On 17 December 2015, the GNSO Council initiated a Policy Development Process and chartered the New gTLD Subsequent Procedures Working Group. The overall Working Group is tasked with calling upon the community’s collective experiences from the 2012 New gTLD Program round to determine what, if any changes may need to be made to the existing Introduction of New Generic Top-Level Domains policy recommendations from August 2007 as well as the final Applicant Guidebook dated June 2012. Those policy recommendations will remain in place for subsequent rounds.
Additionally, the PDP Working Group created 5 Work Tracks that are responsible for considering the subjects within its charter.
The PDP Working Group sought community input through two community comment periods. Recently, it has produced its Initial Report, which includes material from the full Working Group and Work Tracks 1-4.
Work Track 5 was established later than the other Work Tracks and is expected to produce a separate Initial Report. Specifically, Work Track 5 seeks to review the existing policy and implementation related to the geographic names at the top level, determine if changes are needed, and recommend policy or implementation guidance, as appropriate.
The objective of the Initial Report on overarching issues & Work Tracks 1-4 is to document the Working Group's deliberations on charter matters and preliminary recommendations, potential options for recommendations, as well as specific questions for which the Working Group was seeking input. Unlike other initial reports, this one does not contain a statement of level of consensus for the recommendations presented. Due to the large number of issues and the Co-Chairs intention to keep the process open to multiple positions of support or opposition on the recommendations, the definitive positions on the issues have not yet been established.

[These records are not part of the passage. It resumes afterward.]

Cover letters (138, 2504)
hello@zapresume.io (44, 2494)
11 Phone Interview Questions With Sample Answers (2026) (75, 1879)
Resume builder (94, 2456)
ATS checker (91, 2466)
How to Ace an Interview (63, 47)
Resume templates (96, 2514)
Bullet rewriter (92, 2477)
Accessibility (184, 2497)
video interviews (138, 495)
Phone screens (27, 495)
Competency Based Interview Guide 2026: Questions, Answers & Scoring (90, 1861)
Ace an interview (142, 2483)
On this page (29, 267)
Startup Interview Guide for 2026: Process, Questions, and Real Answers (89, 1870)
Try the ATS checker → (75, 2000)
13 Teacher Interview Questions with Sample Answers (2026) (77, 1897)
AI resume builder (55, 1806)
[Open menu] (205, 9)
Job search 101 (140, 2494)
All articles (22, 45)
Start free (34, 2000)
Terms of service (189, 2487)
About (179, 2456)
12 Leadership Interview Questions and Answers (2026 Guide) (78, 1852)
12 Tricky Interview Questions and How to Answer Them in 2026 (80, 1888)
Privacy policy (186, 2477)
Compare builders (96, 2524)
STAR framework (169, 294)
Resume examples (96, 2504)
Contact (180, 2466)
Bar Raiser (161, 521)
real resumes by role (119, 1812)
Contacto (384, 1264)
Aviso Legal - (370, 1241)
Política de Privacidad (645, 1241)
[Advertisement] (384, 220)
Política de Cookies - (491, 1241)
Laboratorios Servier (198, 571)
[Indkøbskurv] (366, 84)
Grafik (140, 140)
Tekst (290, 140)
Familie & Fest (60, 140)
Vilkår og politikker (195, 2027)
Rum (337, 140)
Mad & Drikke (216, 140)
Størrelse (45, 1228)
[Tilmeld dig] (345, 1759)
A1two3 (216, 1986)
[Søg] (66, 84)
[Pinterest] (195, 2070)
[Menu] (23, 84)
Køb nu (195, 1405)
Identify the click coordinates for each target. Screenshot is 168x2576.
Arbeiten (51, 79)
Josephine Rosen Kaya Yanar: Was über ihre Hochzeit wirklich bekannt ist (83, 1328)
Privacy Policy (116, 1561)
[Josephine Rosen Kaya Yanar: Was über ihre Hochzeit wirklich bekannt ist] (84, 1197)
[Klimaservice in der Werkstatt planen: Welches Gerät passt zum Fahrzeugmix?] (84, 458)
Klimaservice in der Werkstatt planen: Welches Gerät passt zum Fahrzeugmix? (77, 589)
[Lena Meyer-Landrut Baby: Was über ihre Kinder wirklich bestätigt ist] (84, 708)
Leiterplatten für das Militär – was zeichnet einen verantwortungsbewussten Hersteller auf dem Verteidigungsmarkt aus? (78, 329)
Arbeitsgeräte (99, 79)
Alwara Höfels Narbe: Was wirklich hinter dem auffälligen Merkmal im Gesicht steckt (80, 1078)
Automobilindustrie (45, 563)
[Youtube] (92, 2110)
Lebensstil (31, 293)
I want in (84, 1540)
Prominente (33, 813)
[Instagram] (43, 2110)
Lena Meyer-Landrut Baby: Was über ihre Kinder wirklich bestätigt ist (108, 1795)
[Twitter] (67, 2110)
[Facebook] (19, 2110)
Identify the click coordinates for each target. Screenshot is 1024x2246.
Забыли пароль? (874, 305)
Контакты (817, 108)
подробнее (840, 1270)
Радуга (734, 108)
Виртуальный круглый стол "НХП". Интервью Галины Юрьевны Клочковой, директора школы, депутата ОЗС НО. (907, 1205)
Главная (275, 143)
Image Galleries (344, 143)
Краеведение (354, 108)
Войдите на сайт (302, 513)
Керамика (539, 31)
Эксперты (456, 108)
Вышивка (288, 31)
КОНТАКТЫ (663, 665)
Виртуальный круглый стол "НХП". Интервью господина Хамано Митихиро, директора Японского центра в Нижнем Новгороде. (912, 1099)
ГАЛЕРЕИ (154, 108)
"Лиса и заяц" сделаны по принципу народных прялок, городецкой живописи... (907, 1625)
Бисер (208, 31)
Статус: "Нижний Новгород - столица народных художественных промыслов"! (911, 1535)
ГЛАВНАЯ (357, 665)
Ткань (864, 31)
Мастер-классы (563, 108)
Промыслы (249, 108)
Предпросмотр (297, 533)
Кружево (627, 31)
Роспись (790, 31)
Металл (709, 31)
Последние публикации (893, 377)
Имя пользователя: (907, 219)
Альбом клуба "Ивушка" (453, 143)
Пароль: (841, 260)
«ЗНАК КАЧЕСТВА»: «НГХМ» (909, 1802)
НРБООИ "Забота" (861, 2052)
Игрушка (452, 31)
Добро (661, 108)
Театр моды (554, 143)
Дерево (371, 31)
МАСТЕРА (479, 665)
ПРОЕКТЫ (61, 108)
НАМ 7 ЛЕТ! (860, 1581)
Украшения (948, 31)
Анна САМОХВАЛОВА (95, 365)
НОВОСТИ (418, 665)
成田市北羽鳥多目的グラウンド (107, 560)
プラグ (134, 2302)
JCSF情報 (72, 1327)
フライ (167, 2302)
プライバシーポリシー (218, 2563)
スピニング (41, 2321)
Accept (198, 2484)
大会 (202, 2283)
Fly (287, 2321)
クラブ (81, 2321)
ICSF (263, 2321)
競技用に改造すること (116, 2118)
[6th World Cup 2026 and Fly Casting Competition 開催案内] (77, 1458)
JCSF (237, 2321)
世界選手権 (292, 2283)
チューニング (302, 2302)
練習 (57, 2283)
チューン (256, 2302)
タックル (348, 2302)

The recommendations and deliberations included in the Initial Report address second-level domain name reservations, and all top-level strings except those pertaining to geographic strings at the top level. Among the questions the PDP WG is seeking feedback on, there was one focused on the 2-character strings at the top level consisting of one letter and one digit. The concerned question states:
“2.7.1.e.2: If there are no technical obstacles to the use of 2-character strings at the top level consisting of one letter and one digit (or digits more generally), should the reservation of those strings be removed? Why or why not? Do you believe that any additional analysis is needed to ensure that these types of strings will not pose harm or risk to security and stability? Please explain”.
With respect to this question, LACTLD along with many of its associate members submitted its comments which stand as follow:
Firstly, LACTLD believes that the technical questions asked by the GNSO Working Group need to be addressed and answered by relevant technical bodies, such as ICANN’s Security and Stability Advisory Committee (SSAC).
Additionally, LACTLD maintains that two-character strings consisting of one letter and one digit should NOT be permitted to be registered in future gTLD applications for two specific reasons. The first reason considers that two-character top-level domains are firmly associated with country-code Top Level domains; ccTLDs are created by IANA/PTI from two character codes laid down in ISO 3166-1 –ccTLDs have an entirely different policy background to gTLDs. Therefore, it is entirely foreseeable that the ISO Maintenance Agency could, in the future, decide to issue two character country codes including digits, as the ITU has already done: see Appendix 2 to ITU Radio Regulations.
The second reason refers to the homographic issues which have not been addressed by the GNSO. Homographic issues pose a direct threat to the security and stability of the Internet’s system of unique identifiers, including ccTLDs that might be caught up in them. Some examples are:
.cl -> .c1
.co -> .c0
.do -> .d0
.is -> .1s
With sans-serif typefaces, there is considerable risk for consumer confusion and consequent security risks, including phishing attacks. Consequently, the allowance of 2-character strings at the top level consisting of one letter and one digit would introduce instability to the DNS via visual confusion of strings. The complete version of the LACTLD statement is available below.
The New gTLD Subsequent Procedures Working Group informed that after a comprehensive review of public comments received, it will deliberate further on the preliminary recommendations contained within the Initial Report.